How much does SIEM cost
For many organizations looking to get started with security information and event management (SIEM), when it comes to selecting a platform, price can be the deciding factor. However, it can be difficult to work out exactly what any given solution costs, or how the cost of one solution compares to another. Differences in vendors’ pricing schemes, as well as differences in infrastructure requirements (e.g., storage hardware) are just a few of the things that need to be taken into account here.
So, how much does SIEM cost?
First things first: requirements
Before delving into the factors that affect the total cost of a SIEM solution, consider what you need your solution to do:
- How much security data is produced in your organization every day? Every month? Every year?
- How long do you need to store your data? Is there some data you’ll need to store for longer periods of time (e.g., for regulatory compliance purposes)?
- Is your network complex? Simple? Somewhere in between?
- Do you have particular performance or uptime needs?
- How many users are in your organization? How many of them will be directly using the SIEM platform at any given time?
- What features do you need? Is log analysis the most important feature for you, or do you need automation, reporting, and other “advanced” features?
If you don’t already know the answers to these questions, take some time to consider them. Your answers will help you determine what solution is the best fit for your particular situation.
Large volumes of data are central to SIEM, and there’s no getting around the need for somewhere to store all that data. Traditionally, this meant that there was always a hardware cost associated with implementing SIEM. Today, many vendors offer a choice between an on-premise platform and a cloud platform. Since some organizations need to store their data in specific physical locations (whether that’s in a certain country or in a certain building), cloud-based SIEM services aren’t an option for everyone. On the other hand, if your organization does not have such a need, a cloud offering is worth considering — particularly if you don’t already have the hardware you would need for an on-premise platform.

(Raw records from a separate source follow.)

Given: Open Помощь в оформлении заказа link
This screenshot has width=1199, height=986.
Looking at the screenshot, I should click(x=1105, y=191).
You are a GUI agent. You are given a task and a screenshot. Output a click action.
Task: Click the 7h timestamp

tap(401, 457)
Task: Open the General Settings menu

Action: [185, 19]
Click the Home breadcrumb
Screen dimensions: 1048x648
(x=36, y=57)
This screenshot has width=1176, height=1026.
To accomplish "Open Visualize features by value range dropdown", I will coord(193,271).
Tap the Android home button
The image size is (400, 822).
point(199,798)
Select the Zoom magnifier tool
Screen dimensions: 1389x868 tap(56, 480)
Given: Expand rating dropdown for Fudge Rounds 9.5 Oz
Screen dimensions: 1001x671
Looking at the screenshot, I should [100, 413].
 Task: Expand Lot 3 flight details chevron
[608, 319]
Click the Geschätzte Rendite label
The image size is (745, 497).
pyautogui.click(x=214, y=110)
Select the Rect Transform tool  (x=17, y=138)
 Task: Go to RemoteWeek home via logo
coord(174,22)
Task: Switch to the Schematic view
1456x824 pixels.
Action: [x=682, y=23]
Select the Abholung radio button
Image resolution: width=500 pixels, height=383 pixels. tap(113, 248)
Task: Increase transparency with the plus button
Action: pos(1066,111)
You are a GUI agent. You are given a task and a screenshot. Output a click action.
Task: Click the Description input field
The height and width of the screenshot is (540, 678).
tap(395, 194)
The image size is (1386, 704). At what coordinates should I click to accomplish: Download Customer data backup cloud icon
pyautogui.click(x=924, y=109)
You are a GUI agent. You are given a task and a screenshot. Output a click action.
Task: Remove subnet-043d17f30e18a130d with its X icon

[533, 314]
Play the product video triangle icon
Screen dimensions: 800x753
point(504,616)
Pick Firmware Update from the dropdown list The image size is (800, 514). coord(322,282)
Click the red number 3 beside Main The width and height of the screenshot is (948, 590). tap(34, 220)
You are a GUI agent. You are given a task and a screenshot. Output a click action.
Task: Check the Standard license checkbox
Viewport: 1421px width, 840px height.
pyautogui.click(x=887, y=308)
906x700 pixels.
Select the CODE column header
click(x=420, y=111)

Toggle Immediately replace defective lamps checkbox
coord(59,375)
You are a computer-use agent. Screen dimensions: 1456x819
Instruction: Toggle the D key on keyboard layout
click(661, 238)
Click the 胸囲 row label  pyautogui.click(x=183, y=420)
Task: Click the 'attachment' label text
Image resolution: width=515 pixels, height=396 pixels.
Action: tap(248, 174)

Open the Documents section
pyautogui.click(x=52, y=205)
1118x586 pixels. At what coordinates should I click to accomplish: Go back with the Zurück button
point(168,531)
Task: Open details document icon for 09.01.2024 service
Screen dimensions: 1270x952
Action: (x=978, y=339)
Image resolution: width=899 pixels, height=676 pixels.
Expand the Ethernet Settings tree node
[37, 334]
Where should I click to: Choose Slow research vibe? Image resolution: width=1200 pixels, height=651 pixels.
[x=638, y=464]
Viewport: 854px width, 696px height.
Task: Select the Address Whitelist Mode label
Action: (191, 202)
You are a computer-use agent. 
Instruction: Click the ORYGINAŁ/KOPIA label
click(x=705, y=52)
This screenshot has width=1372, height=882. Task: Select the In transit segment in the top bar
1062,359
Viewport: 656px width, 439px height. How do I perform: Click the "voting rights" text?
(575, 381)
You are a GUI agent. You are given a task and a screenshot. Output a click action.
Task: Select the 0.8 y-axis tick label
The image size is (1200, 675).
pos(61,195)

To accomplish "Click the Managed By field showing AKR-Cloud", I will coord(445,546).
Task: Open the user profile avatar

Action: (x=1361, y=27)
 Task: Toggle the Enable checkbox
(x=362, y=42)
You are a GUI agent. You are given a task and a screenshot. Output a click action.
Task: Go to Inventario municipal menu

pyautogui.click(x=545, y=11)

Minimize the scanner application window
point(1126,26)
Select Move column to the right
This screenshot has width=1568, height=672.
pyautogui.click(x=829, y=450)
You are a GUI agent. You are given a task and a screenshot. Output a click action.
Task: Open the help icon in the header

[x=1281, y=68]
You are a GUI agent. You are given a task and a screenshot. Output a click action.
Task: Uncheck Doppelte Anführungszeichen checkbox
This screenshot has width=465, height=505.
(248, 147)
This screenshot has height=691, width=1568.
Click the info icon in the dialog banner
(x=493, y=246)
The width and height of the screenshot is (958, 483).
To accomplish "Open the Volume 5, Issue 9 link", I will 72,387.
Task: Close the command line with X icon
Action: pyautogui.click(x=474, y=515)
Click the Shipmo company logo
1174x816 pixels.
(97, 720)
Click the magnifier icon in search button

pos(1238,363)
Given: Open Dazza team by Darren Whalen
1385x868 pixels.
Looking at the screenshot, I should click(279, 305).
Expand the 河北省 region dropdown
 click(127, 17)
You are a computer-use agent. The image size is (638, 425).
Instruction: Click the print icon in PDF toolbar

If you do decide to go the on-premise route, you’ll want to consider factors like the amount of data you need to store, as well as performance and uptime requirements, when choosing your hardware. Additionally, some solutions may be incompatible with certain hardware configurations. Be sure to double-check the hardware requirements of the platforms you’re considering.
Software and feature sets
When it comes to the platform itself, comparing the offerings from different vendors can be difficult. Some vendors, for instance, focus on an all-in-one offering. Others divide their offerings into “editions” with different feature sets. Still others offer modular products, consisting of a basic product and add-ons that can be purchased individually. Each model has its advantages:
- All-in-one offerings are the simplest option. You don’t need to compare different editions of the product or figure out which add-ons provide the features you need, since you can only purchase a single, fully-featured product.
- Products that come in different “editions” or “versions” give you a range of preselected feature sets to choose from, with higher prices for more extensive feature sets. This pricing scheme can save you some money if you don’t need an extensive feature set. On the other hand, you may find that you want just one feature from the most expensive version, forcing you to either buy many features you don’t care about or live without the feature entirely.
- Modular products are sold as a basic product for which a range of add-ons is available. Modular products can also save you some money if you don’t need a broad range of features. However, the basic product may be highly limited without add-ons — and if you do need lots of features, licensing and managing all of the required add-ons can be difficult.
Subscriptions and one-time licenses
The classic “pay once, use forever” approach to software licensing is available for SIEM platforms, too. While perpetual licenses are convenient, they can be prohibitively expensive for small- and medium-sized businesses. Additionally, subscription pricing is the norm for cloud services, including cloud-based SIEM solutions. For these reasons and others, subscription pricing is gaining popularity in the SIEM market.
Having said that, subscription pricing for a SIEM platform typically works a bit differently than it does for products like smartphone apps or design software. Instead of paying a fixed amount per month or year, the amount you pay may be based on how much data you store on the vendor’s servers. As with other enterprise software, paid monthly or yearly support plans are also common, and one may not be included in your initial purchase.